The application of the first step to this example is very similar to the application of the first two steps of the method for creating an entity-relationship diagram. Instead of repeating this all over again, the differences between the applications of the two processes will be noted here.

The two versions of the problem statements used are almost identical; the only difference is that the problem statement used here added the fact that a ``Registrar'' would be using the system. Therefore, the list of ``candidates'' that we will start with will be the same as the list obtained when the first step of the method for building ERDs was applied, except that that the noun ``Registrar'' will be added to the list.

When the the second step of the method to create ERDs was applied, all the candidates were rejected except ``course'' and ``student.''

Each of the candidates, that was disqualified, was rejected because it failed to represent something in the problem domain that the system needed to keep track of, or named something that should be an ``attribute'' (or combination of several attributes) of something else that had been accepted. These things remain true here as well, and none of the candidates that were discarded from the original list provide ``services'' for the rest of the system that would justify keeping them, so we'll discard them when considering what to keep as classes, just as we discarded them when considering what to keep as entities.

On the other hand, it's easy to argue that both ``student'' and ``course'' will have objects that will provide services that the system will require, so these both satisfy all the criteria that have been identified for classes, and we'll keep them both.

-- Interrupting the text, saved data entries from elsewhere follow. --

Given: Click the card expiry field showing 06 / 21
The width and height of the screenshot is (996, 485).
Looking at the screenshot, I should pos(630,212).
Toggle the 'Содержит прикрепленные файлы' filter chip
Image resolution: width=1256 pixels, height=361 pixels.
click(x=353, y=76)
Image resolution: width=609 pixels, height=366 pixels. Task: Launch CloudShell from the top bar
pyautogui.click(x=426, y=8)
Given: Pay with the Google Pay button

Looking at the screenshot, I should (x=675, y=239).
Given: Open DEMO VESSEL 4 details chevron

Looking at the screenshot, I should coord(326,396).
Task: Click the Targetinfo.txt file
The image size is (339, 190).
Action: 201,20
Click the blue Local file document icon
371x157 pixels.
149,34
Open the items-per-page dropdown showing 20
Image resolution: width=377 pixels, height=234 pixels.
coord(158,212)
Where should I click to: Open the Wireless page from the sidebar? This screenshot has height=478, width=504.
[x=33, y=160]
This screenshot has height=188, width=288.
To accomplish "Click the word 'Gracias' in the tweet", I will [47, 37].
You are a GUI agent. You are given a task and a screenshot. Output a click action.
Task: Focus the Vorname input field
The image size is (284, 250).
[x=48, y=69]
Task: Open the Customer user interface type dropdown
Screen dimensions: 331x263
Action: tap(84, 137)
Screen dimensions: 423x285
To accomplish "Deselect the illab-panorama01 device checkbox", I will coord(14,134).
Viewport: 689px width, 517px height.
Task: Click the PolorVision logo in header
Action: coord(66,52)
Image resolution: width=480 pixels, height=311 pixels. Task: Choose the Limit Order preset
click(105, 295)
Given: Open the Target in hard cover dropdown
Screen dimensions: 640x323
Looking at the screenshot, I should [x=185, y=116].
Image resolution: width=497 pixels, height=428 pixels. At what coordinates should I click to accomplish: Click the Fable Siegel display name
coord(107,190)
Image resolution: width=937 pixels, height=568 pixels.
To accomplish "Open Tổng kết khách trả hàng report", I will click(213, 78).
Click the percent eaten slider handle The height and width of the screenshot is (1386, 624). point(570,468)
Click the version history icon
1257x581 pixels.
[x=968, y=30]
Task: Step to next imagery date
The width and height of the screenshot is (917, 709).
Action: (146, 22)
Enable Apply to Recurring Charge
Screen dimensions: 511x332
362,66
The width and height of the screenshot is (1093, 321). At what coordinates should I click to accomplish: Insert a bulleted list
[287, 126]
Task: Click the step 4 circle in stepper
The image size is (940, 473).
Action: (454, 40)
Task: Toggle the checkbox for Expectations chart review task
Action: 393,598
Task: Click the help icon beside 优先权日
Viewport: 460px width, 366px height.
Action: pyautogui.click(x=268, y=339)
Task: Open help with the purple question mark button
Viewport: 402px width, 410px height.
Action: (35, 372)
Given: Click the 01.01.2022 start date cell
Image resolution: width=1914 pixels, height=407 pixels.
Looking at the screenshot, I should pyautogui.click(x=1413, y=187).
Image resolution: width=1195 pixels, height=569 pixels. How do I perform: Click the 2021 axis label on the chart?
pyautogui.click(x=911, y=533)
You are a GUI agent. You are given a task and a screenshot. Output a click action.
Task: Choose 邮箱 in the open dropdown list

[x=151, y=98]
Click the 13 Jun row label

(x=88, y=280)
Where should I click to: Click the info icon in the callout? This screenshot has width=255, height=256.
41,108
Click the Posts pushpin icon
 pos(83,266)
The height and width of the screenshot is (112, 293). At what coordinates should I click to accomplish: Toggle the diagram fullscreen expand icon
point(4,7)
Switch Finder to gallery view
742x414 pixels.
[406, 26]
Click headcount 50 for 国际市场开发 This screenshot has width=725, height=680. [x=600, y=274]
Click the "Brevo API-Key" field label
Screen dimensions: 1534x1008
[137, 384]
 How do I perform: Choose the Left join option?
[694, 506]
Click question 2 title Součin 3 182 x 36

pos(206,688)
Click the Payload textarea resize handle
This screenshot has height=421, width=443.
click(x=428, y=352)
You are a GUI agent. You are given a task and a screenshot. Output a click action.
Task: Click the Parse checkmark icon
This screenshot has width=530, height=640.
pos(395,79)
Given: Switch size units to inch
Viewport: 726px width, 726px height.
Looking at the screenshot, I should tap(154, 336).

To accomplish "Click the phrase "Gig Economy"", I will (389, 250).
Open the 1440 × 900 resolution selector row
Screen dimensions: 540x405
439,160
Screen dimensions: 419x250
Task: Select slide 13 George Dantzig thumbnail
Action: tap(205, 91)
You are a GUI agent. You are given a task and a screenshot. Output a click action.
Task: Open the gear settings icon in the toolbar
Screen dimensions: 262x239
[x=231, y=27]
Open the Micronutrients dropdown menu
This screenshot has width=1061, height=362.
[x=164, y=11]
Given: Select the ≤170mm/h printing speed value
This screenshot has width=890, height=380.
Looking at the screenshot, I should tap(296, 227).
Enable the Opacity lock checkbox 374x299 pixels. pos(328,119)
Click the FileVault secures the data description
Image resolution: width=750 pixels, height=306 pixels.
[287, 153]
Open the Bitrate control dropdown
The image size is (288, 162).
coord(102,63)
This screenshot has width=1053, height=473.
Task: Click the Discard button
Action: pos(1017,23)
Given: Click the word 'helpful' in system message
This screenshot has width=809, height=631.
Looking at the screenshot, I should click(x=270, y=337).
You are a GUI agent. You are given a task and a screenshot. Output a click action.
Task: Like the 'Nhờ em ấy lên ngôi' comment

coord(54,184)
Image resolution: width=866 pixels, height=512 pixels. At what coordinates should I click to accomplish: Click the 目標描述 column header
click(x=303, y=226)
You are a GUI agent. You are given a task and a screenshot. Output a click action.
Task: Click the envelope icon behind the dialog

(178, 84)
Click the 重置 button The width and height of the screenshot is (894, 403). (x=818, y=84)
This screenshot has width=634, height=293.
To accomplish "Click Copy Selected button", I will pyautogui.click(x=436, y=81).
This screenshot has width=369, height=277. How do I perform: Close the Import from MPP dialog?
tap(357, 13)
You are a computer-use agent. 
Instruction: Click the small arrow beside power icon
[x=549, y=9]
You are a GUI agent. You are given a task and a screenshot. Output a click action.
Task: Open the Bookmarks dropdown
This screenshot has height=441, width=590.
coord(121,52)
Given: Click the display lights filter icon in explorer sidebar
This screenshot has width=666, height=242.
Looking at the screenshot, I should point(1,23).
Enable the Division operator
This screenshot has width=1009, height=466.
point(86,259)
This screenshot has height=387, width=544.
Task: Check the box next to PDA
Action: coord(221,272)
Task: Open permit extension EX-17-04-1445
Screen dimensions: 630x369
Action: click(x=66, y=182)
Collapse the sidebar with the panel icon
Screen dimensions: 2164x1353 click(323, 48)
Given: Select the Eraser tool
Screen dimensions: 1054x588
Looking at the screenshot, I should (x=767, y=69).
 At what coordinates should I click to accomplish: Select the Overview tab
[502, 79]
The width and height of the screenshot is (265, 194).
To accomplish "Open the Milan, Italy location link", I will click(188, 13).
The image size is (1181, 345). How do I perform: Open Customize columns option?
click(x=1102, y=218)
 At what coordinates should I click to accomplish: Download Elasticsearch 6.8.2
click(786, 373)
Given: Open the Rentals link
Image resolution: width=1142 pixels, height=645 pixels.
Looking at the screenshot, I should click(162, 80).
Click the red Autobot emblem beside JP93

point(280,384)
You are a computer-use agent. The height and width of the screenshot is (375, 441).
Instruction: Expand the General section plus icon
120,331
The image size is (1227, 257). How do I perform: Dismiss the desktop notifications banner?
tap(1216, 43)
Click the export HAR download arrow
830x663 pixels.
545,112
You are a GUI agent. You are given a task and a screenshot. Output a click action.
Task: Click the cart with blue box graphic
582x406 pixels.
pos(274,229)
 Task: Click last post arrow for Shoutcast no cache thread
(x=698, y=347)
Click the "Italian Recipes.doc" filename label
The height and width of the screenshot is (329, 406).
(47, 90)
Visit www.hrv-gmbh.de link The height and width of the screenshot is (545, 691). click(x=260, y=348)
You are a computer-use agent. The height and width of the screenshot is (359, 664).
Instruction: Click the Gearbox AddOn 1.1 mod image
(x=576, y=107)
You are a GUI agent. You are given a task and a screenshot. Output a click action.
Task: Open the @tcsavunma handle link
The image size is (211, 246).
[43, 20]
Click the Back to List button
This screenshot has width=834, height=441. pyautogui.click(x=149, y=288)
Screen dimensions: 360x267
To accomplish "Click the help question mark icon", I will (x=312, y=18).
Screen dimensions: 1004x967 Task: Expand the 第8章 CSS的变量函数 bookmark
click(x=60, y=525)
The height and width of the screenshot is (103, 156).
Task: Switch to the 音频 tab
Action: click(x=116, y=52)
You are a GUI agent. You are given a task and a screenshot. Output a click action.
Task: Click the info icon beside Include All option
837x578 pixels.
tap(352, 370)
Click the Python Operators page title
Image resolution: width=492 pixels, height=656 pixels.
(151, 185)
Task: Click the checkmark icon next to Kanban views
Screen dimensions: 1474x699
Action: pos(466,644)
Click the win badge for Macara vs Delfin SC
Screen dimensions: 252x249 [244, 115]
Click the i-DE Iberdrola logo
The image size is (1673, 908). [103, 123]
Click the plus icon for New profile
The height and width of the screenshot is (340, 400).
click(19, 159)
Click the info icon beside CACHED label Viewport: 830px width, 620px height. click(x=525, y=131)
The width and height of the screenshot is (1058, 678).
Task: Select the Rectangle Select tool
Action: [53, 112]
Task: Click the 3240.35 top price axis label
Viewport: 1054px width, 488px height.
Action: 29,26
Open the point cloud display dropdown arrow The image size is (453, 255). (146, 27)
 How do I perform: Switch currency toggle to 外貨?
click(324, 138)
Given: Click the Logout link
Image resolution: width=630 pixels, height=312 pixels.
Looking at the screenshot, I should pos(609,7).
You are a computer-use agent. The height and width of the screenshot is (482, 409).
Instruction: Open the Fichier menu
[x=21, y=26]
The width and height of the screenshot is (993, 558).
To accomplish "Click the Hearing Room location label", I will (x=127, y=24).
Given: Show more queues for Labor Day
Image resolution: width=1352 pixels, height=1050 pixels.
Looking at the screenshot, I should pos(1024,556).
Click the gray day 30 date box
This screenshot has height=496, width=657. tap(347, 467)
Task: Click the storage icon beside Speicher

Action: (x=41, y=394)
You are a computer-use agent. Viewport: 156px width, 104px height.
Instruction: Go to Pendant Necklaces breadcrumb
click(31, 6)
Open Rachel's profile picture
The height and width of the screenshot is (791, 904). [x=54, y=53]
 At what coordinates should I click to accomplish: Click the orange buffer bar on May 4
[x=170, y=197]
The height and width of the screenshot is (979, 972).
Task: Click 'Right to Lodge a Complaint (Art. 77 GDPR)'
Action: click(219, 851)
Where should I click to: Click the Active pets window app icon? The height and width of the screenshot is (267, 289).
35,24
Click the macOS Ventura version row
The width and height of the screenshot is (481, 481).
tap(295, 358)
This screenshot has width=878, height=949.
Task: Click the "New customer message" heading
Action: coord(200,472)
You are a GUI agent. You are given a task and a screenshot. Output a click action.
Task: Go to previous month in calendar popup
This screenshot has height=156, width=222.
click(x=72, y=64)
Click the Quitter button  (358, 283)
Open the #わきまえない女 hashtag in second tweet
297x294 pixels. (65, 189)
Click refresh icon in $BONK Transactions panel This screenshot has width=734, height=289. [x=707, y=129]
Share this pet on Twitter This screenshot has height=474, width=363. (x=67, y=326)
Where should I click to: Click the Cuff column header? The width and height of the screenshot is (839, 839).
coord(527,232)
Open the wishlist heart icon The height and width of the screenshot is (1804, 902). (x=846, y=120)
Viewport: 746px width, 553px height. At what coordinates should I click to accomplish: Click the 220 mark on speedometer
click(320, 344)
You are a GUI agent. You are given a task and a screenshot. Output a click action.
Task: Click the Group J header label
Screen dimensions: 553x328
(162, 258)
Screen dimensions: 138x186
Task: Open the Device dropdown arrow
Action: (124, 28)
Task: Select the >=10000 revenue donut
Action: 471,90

We'll keep the new candidate, ``Registrar,'' as well. However, this may be the most questionable decision that's being made: There's (almost) no information that the system will need to store about ``Registrars'' in order to function, and it's even possible that there will never be more than one ``Registrar'' object in the system. It might, very likely, be reasonable to discard ``Registrar'' as a candidate, on these grounds. We'll keep it, because it certainly does represent something in the problem domain that the system will need to interact with, so that there will be needed behaviour (services) that this well need to provide. That is, we'll assume that, at the very least, the ``Registrar'' class and object will need to interact with the person(s) using the system, in order to discover which external events have occurred, and which the system should correspond to - so, we'll use this class to support at least part of the interaction of the system with its user(s).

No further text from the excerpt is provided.